NEW YORK (GenomeWeb) – By sequencing the rainbow trout genome, an international team of researchers led by Yann Guiguen at the French National Institutes for Agricultural Research has been able to peek into the changes that occur after a whole-genome duplication event.
While whole-genome duplications events mark important evolutionary events in vertebrate lineages, they are both rare and ancient occurrences. But within the salmonid lineage, which includes the rainbow trout Oncorhynchus mykiss, there was a relatively recent duplication event that took place some 25 million to 100 million years ago.
As the researchers reported in Nature Communications today, the rainbow trout genome indicates that, after duplication, there has been an ongoing slow and step-wise return to a diploid genome rather than a rapid and large-scale reorganization, challenging previous findings.
In the past 100 million years or so since the duplication, the rainbow trout genome has lost about half of the duplicated protein-coding genes, but retained nearly all of its duplicated microRNA genes, the researchers added.
"In humans and most vertebrates the duplication events were older so there are fewer duplicated genes still present," Gary Thorgaard, a co-author from Washington State University, said in a statement. "Most of the duplicated genes get lost or modified so much that they are no longer recognizable as duplicates over time. In the trout and salmon, we can see an earlier stage in the process and many duplicated genes are still present."
The team sequenced a male rainbow trout from the Alaskan Swanson River clonal line using both 454 and Illumina sequencing platforms. The assembly includes 46,585 annotated protein-coding genes.
The researchers reconstructed the double-conserved synteny, or paralogous regions originating from the salmonid-specific duplication event. They then compared what they generated to non-salmonid teleost fish genomes.
Overall, the trout genome harbors 38 pairs of large duplicated regions that are spread over its 30 chromosomes. Fourteen of those regions correspond to the fusion of two different post-salmonid-specific doubling event chromosomes, while other chromosomes are mosaics.
Within the double-conserved synteny regions, the researchers found some 6,733 ohnologs, or paralogs formed by a doubling event. By calculating the distribution of silent substitutions in these ohnolog pairs as well as in Atlantic salmon and rainbow trout paralog pairs, the team traced the doubling event back to about 96 million years ago.
Since that event some 96 million years ago, the researchers found that the two ancestral genome copies have remained fairly stable — just more than half of the duplicated genes have undergone gene fractionation and returned to a single-copy state.
They also estimated that the pre-doubling genome included 31,476 genes, of which 16,368 genes have been retained as single copies.
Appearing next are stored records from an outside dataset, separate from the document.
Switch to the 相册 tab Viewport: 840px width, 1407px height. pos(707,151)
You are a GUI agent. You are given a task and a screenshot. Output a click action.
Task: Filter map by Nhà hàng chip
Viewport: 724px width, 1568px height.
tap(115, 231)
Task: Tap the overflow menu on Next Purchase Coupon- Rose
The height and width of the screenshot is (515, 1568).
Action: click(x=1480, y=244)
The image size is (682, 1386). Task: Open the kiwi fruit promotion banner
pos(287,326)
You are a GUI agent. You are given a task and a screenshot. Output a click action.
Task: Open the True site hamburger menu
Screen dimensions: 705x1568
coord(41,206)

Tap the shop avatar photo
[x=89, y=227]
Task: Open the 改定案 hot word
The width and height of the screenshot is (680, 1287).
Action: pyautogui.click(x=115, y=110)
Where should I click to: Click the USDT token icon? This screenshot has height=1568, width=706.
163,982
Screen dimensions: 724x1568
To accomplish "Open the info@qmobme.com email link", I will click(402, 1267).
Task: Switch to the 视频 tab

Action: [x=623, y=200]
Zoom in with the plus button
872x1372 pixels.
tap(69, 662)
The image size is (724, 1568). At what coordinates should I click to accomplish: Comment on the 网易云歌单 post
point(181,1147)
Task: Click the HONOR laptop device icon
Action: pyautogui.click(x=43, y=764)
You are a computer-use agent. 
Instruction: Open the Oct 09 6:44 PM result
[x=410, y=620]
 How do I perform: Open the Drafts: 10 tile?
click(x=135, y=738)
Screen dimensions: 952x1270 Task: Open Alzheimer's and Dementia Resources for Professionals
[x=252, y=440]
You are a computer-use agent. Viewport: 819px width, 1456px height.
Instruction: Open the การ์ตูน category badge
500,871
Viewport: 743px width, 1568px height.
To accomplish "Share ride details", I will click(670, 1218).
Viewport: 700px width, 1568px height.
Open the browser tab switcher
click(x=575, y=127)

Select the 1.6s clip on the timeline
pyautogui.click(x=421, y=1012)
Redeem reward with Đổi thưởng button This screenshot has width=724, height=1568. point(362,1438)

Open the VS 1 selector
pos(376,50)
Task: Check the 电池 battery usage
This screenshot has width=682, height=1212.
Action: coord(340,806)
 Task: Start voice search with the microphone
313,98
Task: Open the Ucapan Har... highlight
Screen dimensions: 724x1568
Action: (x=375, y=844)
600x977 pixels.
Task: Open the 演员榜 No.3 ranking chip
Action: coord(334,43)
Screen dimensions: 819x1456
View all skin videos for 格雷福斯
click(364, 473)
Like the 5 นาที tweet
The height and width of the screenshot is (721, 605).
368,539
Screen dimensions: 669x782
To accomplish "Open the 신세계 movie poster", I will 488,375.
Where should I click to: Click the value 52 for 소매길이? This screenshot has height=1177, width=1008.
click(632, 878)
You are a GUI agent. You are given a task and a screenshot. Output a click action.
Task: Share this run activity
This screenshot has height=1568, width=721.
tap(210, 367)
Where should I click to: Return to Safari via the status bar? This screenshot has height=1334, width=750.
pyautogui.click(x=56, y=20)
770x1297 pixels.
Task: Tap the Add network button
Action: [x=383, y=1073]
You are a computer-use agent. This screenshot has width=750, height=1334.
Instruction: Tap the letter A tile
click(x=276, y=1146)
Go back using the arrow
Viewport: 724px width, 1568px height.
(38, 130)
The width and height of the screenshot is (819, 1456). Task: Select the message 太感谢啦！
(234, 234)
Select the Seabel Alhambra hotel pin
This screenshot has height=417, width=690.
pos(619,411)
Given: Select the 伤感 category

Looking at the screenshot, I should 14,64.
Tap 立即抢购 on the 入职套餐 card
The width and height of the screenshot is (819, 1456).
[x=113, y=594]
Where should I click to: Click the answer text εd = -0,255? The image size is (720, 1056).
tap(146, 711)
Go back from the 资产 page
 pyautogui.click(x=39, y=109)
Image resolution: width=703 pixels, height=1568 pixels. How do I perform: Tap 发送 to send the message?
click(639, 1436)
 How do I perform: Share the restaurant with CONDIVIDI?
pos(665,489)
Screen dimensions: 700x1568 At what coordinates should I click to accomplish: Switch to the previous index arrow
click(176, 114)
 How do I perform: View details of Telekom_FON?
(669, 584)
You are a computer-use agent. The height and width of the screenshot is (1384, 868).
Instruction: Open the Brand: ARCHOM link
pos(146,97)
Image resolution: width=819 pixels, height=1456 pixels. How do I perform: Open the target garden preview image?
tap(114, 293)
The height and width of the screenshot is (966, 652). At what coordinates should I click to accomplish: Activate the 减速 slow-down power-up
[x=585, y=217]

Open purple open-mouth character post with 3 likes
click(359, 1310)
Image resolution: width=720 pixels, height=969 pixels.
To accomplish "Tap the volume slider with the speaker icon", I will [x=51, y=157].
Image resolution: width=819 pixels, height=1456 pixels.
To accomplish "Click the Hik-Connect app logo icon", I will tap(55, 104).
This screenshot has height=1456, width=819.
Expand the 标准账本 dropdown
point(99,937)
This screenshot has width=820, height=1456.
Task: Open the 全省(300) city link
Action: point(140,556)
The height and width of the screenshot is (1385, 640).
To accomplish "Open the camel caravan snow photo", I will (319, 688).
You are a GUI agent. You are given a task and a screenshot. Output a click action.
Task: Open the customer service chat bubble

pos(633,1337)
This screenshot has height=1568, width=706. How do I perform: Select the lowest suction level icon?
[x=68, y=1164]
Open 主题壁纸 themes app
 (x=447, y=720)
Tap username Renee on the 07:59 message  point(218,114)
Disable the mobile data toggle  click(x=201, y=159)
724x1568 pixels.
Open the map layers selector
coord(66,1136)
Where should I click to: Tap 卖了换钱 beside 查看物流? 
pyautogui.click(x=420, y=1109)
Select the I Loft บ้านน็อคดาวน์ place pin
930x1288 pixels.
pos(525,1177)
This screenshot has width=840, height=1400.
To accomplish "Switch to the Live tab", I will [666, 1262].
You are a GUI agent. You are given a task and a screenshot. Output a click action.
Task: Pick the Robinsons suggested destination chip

That, they noted, corresponds to an average gene inactivation rate of about 170 genes per million years since the salmonid-specific doubling event.
The researchers also found instances of pseudogenization events and noted that these pseudogenes have low sequence divergence as compared to the corresponding functional copy.
"Altogether these multiple evidences suggest that gene fractionation is a slow process, largely incomplete and still in progress in the trout genome," Guiguen and his colleagues said. "This challenges the current hypothesis that [whole-genome duplication events] are followed by massive and rapid genomic reorganizations and gene deletions."
Additionally, the researchers found that microRNA genes are even more highly conserved. Some 97 percent, or 233 of the 241 miRNA loci, in the double-conserved synteny region are present as duplicated copies.
"It is, however, noteworthy that miRNAs are acting in a dose-dependent manner to tune gene expression at post-transcriptional level and that miRNAs have several, if not many, targets among protein-coding mRNAs," the researchers added. "It is thus possible that all duplicated copies of miRNA genes are still necessary to control gene expression in the context of a recent [whole genome duplication event]."
Prior to this doubling event, the lineage leading up to salmonids underwent other, more ancient duplications. For instance, the teleost-specific doubling event is pegged to have occurred about 225 million to 333 million years ago.
Some genes, Guiguen and his colleagues found, seem to be preferentially kept as duplicates in that and older doublings. A gene ontology analysis indicated an enrichment of ohnologs from these ancient events involved in processes such as embryonic and neuronal development. Analysis of the more recent salmonid-specific ohnologs didn't yield significant results, possibly, the researchers said, because gene fractionation is still ongoing.
Still, a number of ohnologs from the salmonid-specific doubling showed differences in their expression profiles and expression levels in the 15 tissues the researchers analyzed.
"Following [doubling], it is well accepted that the remaining ohnologs can acquire new expression patterns potentially leading to neo- or subfunctionalization," Guiguen and colleagues added. "This suggests that evolution after WGD is also acting on regulatory regions of these ohnologous genes that could subsequently be either silenced, or sub- or neo-functionalized."